As Sondheim himself said in Sunday in the Park with George:
“Bit by bit, putting it together
Piece by piece, only way to make a work of art.
Every moment makes a contribution,
Every little detail plays a part.
Having just the vision’s no solution,
Everything depends on execution,
Putting it together, that’s what counts.”
Morag has performed in a wide variety of opera, musicals, concerts and music theatre productions, including principal roles with Welsh National Opera (The Mother and Witch in Hansel and Gretel), Scottish Opera (Lucy in Threepenny Opera), The Royal National Theatre (Mrs. Segstrom in A Little Night Music) and in the West End (Carlotta in Phantom of the Opera).
She toured internationally with Opera Circus (The Good Wife in Shameless: an Immoral Tale), presented on BBC Radio 3, released three solo CDs and featured on RNT cast recording and other
compilations. Morag presents her One Woman Shows worldwide and is currently a member of the opera improvisation group, Impropera, which has a residency at the London venue King’s Place.
Her qualifications include a B.Ed from Lancaster University, operatic training at The Royal Northern College of Music and an MA (Dist) from the London College of Music.
Morag works as a vocal coach/consultant for emerging artists privately as well as leading performance workshops and master classes at The Guildhall School of Music and Drama, London College of Music, Ardingly International Music School, Guildford School of Acting and The Cooper Hall Emerging Artists Workshop.
The nature of her workshops, as facilitation process work, her breadth of professional performance experience, particularly in physical theatre and devising, and her focus on creativity, has more recently and inevitably led Morag to directing.
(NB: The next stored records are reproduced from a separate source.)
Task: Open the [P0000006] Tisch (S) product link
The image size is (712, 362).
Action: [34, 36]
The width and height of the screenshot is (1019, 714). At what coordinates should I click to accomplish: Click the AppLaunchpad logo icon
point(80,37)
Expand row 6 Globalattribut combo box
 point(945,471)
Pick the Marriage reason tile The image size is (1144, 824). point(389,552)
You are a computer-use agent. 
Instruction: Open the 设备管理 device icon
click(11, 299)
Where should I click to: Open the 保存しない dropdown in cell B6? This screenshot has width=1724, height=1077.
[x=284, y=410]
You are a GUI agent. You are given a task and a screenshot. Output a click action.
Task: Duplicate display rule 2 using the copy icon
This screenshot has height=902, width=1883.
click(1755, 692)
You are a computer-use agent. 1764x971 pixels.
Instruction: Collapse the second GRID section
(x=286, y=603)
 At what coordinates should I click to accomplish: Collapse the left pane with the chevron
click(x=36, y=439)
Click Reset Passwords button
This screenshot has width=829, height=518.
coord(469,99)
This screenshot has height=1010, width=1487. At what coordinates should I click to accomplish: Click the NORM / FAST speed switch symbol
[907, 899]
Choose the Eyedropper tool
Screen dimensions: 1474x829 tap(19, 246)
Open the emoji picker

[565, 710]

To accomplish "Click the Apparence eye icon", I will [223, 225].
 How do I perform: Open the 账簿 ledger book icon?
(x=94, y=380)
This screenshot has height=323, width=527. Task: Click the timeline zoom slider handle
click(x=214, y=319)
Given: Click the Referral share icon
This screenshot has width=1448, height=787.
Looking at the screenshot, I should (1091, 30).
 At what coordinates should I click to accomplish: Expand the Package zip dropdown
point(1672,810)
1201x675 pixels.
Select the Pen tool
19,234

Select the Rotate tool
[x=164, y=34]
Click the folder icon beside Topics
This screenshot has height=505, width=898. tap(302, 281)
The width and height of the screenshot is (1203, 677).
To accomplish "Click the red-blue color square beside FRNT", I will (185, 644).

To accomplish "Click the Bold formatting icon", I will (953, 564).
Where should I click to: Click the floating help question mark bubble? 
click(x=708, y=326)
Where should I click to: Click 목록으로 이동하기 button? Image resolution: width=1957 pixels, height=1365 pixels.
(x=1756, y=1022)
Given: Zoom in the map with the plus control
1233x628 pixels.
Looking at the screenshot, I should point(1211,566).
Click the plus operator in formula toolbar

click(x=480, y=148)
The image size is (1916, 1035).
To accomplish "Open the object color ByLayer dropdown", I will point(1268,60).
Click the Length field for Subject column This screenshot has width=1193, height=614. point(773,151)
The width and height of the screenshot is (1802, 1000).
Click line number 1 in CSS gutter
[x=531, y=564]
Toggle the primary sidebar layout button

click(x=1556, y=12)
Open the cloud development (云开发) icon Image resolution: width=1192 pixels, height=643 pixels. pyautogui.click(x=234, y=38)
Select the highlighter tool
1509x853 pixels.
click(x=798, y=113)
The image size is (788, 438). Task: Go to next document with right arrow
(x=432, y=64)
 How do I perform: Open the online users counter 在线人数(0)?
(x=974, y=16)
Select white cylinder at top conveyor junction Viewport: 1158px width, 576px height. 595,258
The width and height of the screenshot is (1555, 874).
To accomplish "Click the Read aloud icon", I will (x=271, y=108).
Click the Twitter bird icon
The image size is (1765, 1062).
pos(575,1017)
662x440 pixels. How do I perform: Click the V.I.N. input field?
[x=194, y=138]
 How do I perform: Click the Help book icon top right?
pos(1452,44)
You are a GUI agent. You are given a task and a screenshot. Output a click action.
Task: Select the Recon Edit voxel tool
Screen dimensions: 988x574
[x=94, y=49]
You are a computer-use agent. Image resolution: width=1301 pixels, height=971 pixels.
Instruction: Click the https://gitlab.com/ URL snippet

She has so far directed The Turn of the Screw (2013), Hansel and Gretel (2014) and Così Fan Tutte (2015) for Frome Festival in collaboration with Bath Philharmonia, and Dido and Aeneas for London College of Music in March 2016.
Morag is Patron of Frome Festival, and Artistic Director of The Cooper Hall Foundation, where she co runs a small venue, programming a range of performance and educational events. Her Cooper Hall Emerging Artists Workshop provides welcome and valuable opportunities for young professional singers to discover, learn about and experience the process of role development and rehearsal.
Her facilitation work as a director or workshop leader create meaningful, practical preparation for, and links with the profession. She explores the work in a nurturing as opposed to judgmental environment. She feels very strongly that this approach is key to assimilation of learning, tapping creative potential and personal development.